Why Is Email Security So Important?
The volume and sophistication of email-based threats continues to grow at an unchecked pace. Most organizations observe that as much as 90 percent of their incoming mail is invalid (spam, viruses, etc.), with the total number of incoming messages increasing every year – even as the number of employees stays constant. These email security threats are fueled by a powerful profit motive associated with spam, fraud, and information theft. This creates resources that bring professional engineers into the business of developing new threats, further exacerbating the situation. As this cycle does not appear to have a natural equilibrium, threats are expected to continue to grow in volume and sophistication for the foreseeable future.
There are no “silver bullets” to eliminate the flaws found in email. The ultimate answer will likely emerge as a mixture of many complementary solutions. The sustained viability of email demands a convergence of market-driven research and technological development.
What Are Cisco IronPort Email Security Appliances
The Cisco IronPort® C-Series and Cisco IronPort X-Series Email Security Appliances are in production at eight of the ten largest ISPs and more than 20 percent of the world’s largest enterprises. These industry-leading systems have a demonstrated record of unparalleled performance and reliability.

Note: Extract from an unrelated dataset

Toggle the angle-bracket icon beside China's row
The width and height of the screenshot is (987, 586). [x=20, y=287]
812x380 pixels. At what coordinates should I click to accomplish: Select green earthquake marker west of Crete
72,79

IronPort® email security appliances combine market-leading, best-of-breed antispam, antivirus, encryption, digital rights management, and archiving technologies. These solutions run on IronPort’s revolutionary MTA platform, providing the highest levels of email protection, with exclusive preventive and reactive technologies and industry-leading email management tools.
With a complete portfolio of secure delivery methods, integrated key management, and the power of business-class email, IronPort technology also provides industry-leading encryption capabilities, enabling the comprehensive functionality necessary to protect even the most complex enterprise environments.

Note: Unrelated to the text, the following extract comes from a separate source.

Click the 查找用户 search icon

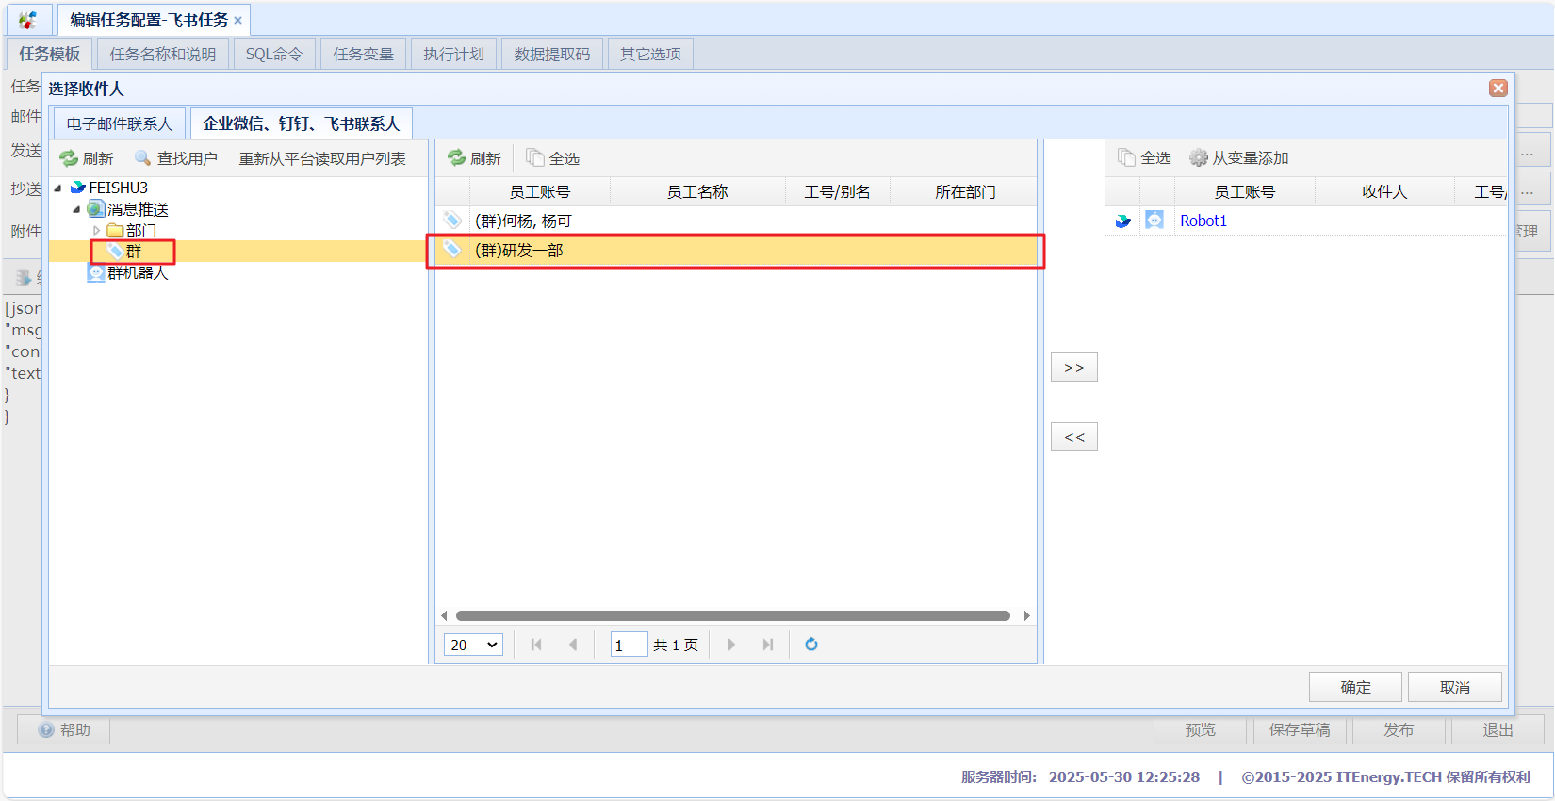pyautogui.click(x=142, y=158)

By reducing the downtime associated with spam, viruses, and blended threats, IronPort email security appliances vastly improve the administration of corporate email systems, reduce the burden on technical staff, and provide constant state-of-the-art network protection.
IronPort email security appliances provide a multilayer approach to stopping email-based threats:
• For spam protection, email and web reputation filtering technology is combined with industry-leading Cisco IronPort Anti-Spam feature.

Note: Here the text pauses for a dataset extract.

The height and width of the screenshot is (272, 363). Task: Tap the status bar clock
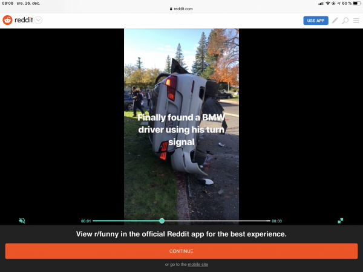click(7, 3)
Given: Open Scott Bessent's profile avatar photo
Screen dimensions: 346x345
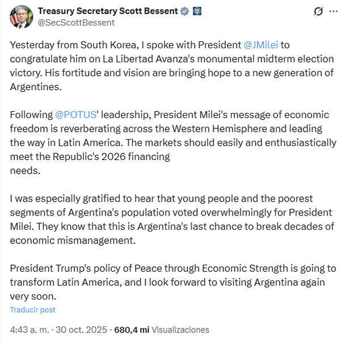Looking at the screenshot, I should (x=21, y=17).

• Cisco IronPort Outbreak Filters are paired with fully integrated traditional antivirus technology and patent-pending anti-targeted attack protection to ensure users are protected from the industry’s more malicious attacks.
• Cisco Data Loss Prevention technology provides organizations with the broadest set of tools to enforce regulatory compliance and acceptable use policies accurately and efficiently.
• Cisco IronPort PXE encryption technology fulfills secure messaging, compliance, and regulatory requirements.
Figure 1 shows a typical Email Security deployment.
What Is the Cisco SenderBase Network?
Cisco IronPort appliances harness the power of the SenderBase® Network. This powerful threat tracking database captures data from more than 100,000 organizations worldwide, providing a large and diverse sample of Internet traffic patterns.
• SenderBase receives over 30 billion queries daily.
• Using SenderBase data increases malware catch rates by more than 20 percent over signature-based scanning alone – an unprecedented increase in efficacy.
• For live threat updates and real-time access to your SenderBase Reputation Score (SBRS), visit: http://www.senderbase.org.
What Are Cisco IronPort’s Email Security Technology Differentiators?
Cisco IronPort AsyncOS® is a unique, high-performance software architecture designed to address concurrency-based communications bottlenecks and the limitations of file-based queuing.
Cisco IronPort Reputation Filters perform a real-time email threat assessment and then identify suspicious email senders. Suspicious senders are rate limited or blocked, preventing malicious traffic from entering the network.
Cisco IronPort Anti-Spam combines best-of-breed conventional techniques with IronPort’s breakthrough context-sensitive detection technology to eliminate the broadest range of known and emerging email threats.
Cisco IronPort Outbreak Filters detect new virus outbreaks in real time, then quarantine suspicious messages – offering protection up to 42 hours before traditional antivirus solutions.
Cisco Data Loss Prevention technology provides comprehensive DLP policies and remediation options, unparalleled accuracy, and easy deployment and management capabilities – meeting acceptable use policy and compliance requirements readily.
Cisco IronPort PXE encryption technology revolutionizes email encryption – meeting compliance requirements while delivering powerful business-class email features.
The Cisco Threat Operations Center (TOC) provides a 24×7 view into global traffic activity, enabling Cisco to analyze anomalies, uncover new threats, and track traffic trends.